That is the wonderful world of structured finance 😉
I am on my way to the 22nd Australasian Finance and Banking Conference 2009 in Sydney. So, what the hell, is a mathematician doing on a finance conference? Well, basically mathematics and in particular optimization and operations research. I am thrilled to see the current developments in economics and finance that take computational aspects, which ultimately limit the amount of rationality that we can get, into account (I wrote about this before here, here, and here). In fact, I am convinced that these aspects will play an important role in the future, especially for structured products. After all, who is going to buy a structure where it is impossible to compute the value? Not even to talk about other complications such as bad data or dangerous model assumptions (such as static volatilities and correlations which are still used today!). Most valuation problems though can be cast as optimization problems and especially the more complex structured products (e.g., mean variance optimizer) do explicitly ask for a solution to an optimization problem in order to be valuated. For the easier structures, Monte Carlo based approaches (or bi-/trinomial trees) are sufficient for pricing. As Arora, Barak, Brunnermeier, and Ge show in their latest paper, for more complex structures (e.g., CDOs) these approaches might fall short capturing the real value of the structures, due to e.g., deliberate tampering.

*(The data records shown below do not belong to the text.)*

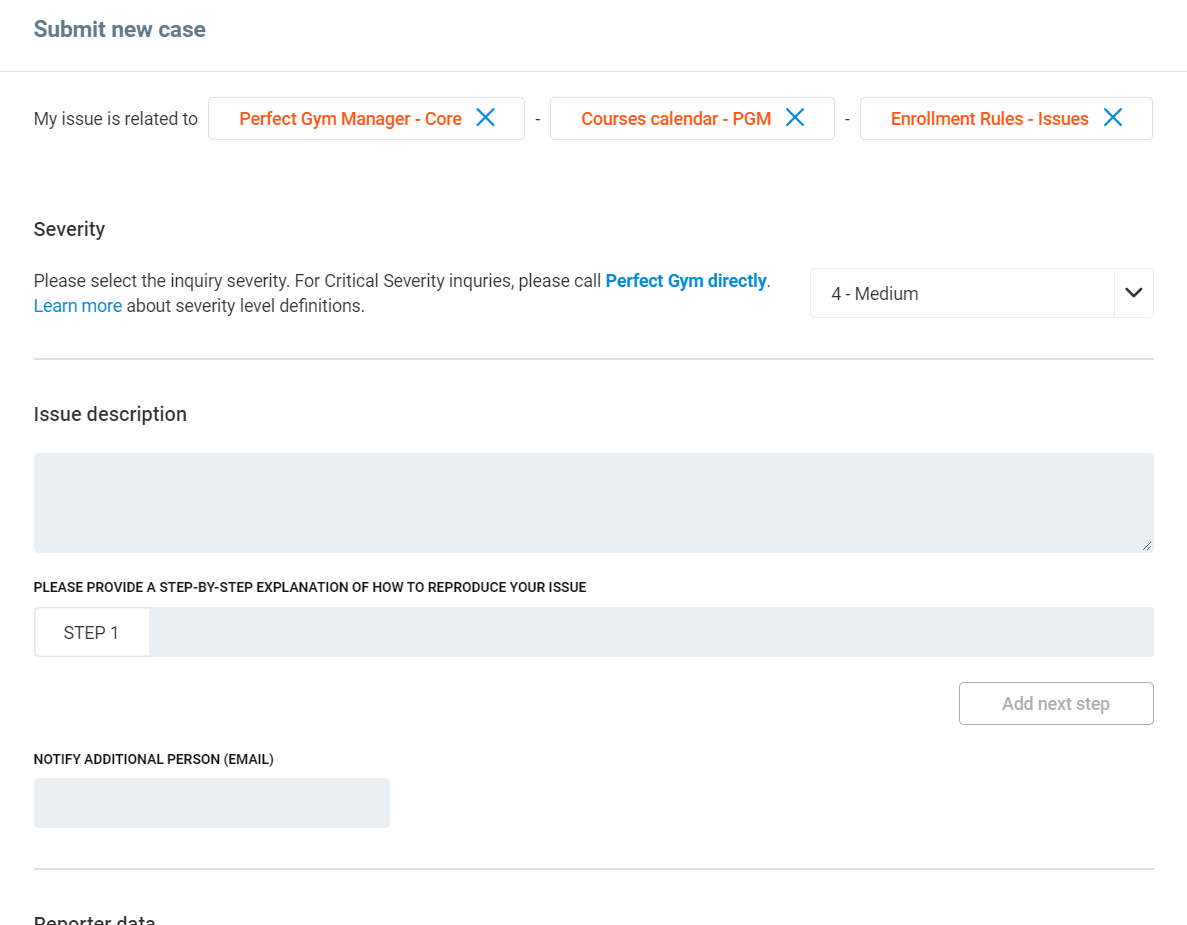Remove the Courses calendar - PGM tag
1187x925 pixels.
[x=795, y=118]
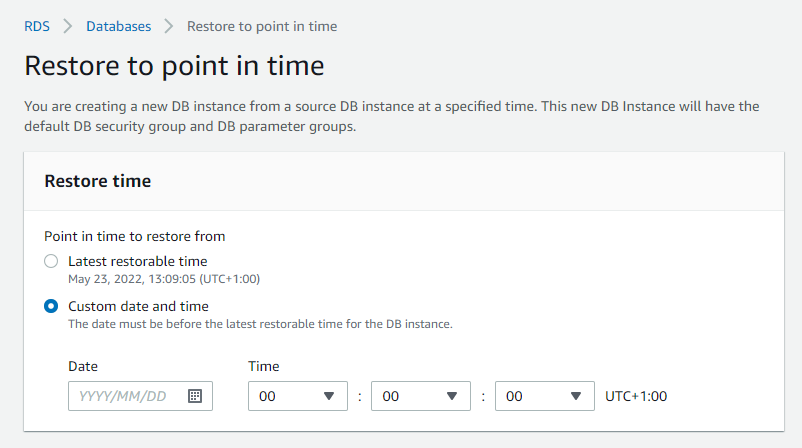Click the UTC+1:00 timezone label
Image resolution: width=802 pixels, height=448 pixels.
tap(636, 396)
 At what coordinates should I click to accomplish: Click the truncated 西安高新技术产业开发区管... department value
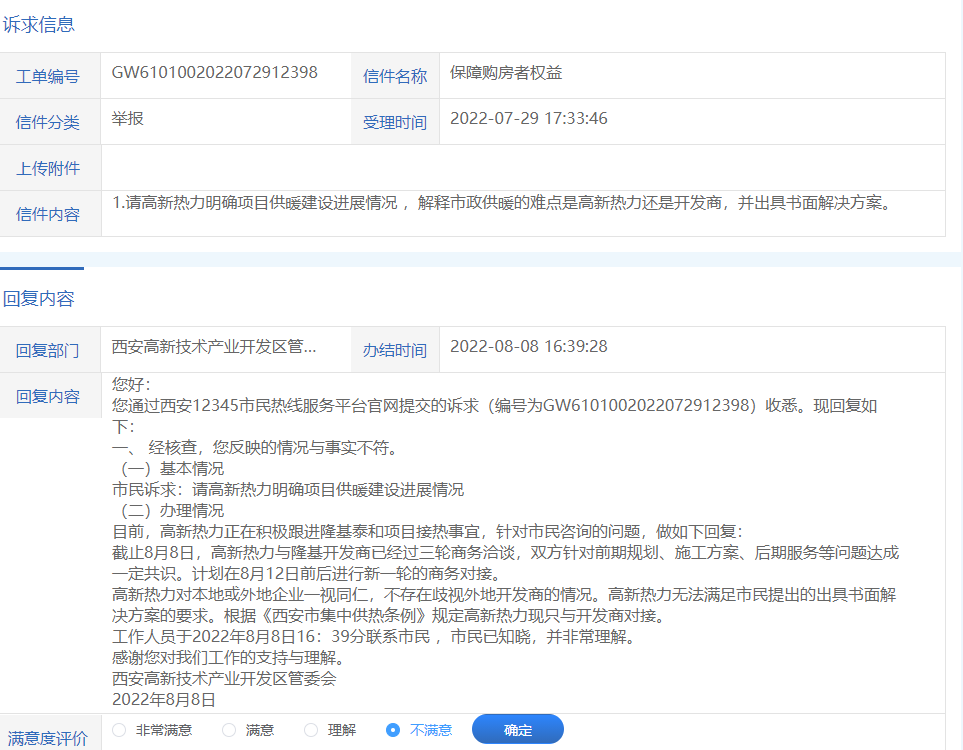point(214,347)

I am not going to talk about aspect of computational resources though: I will be talking about my paper “Optimal Centralization of Liquidity Management” which is joined work with Christian Schmaltz from the Frankfurt School of Finance and Management. The problem that we are considering is basically a facility location problem: In a large banking network, where and how do you manage liquidity? In a centralized liquidity hub or rather in smaller liquidity centers spread all over the network. Being short on liquidity is a very expensive matter, either one has to borrow money via the interbank market (which is usually dried up or at least tight in tougher economical conditions) or one has to borrow via the central bank. If both is not available, the bank goes into a liquidity default. The important aspect here is that the decision on the location and the amount of liquidity produced, is driven to a large extent by the liquidity demand volatility. In this sense a liquidity center turns into an option on cheap liquidity and in fact, the value of a liquidity center can be actually captured in an option framework. The value of the liquidity center is the price of the exact demand information – the more volatility we have, the higher this price will be and the more we save when we have this information in advance. The derived liquidity center location problem implicitly computes the prices of the options which arise as marginal costs in the optimization model. Here are the slides:
Another interesting, nicely written paper about valuating and pricing CDOs is “The Economics of Structured Finance” from Coval, Jurek, and Stafford which just appeared in the Journal of Economic Perspectives. It nicely complements the paper of Arora, Barak, Brunnermeier, and Ge titled “Computational Complexity and Information Asymmetry in Financial Products” (see also here). The authors argue that already small estimation errors in correlation and probability of default (of the underlying loans) can have devastating effect on the overall performance of a tranche. Whereas the senior tranches remain quite stable in the presence of estimation errors, the overall rating of the junior and mezzanine tranches can be greatly affected. Intuitively this is clear, as the junior and the mezzanine tranches act as a cushion for the senior tranches (and in turn the junior tranches are a protection of the mezzanine tranches). What is not so clear though at first is that this effect is so pronounced, i.e., smallest estimation errors lead to a rapid decline in credit quality of these tranches. In fact, what happens here is that the junior and mezzanine tranches pay the price for the credit enhancement of the senior tranches. And the stability of the latter with respect to estimation errors comes at the expense of highly sensitive junior and mezzanine tranches.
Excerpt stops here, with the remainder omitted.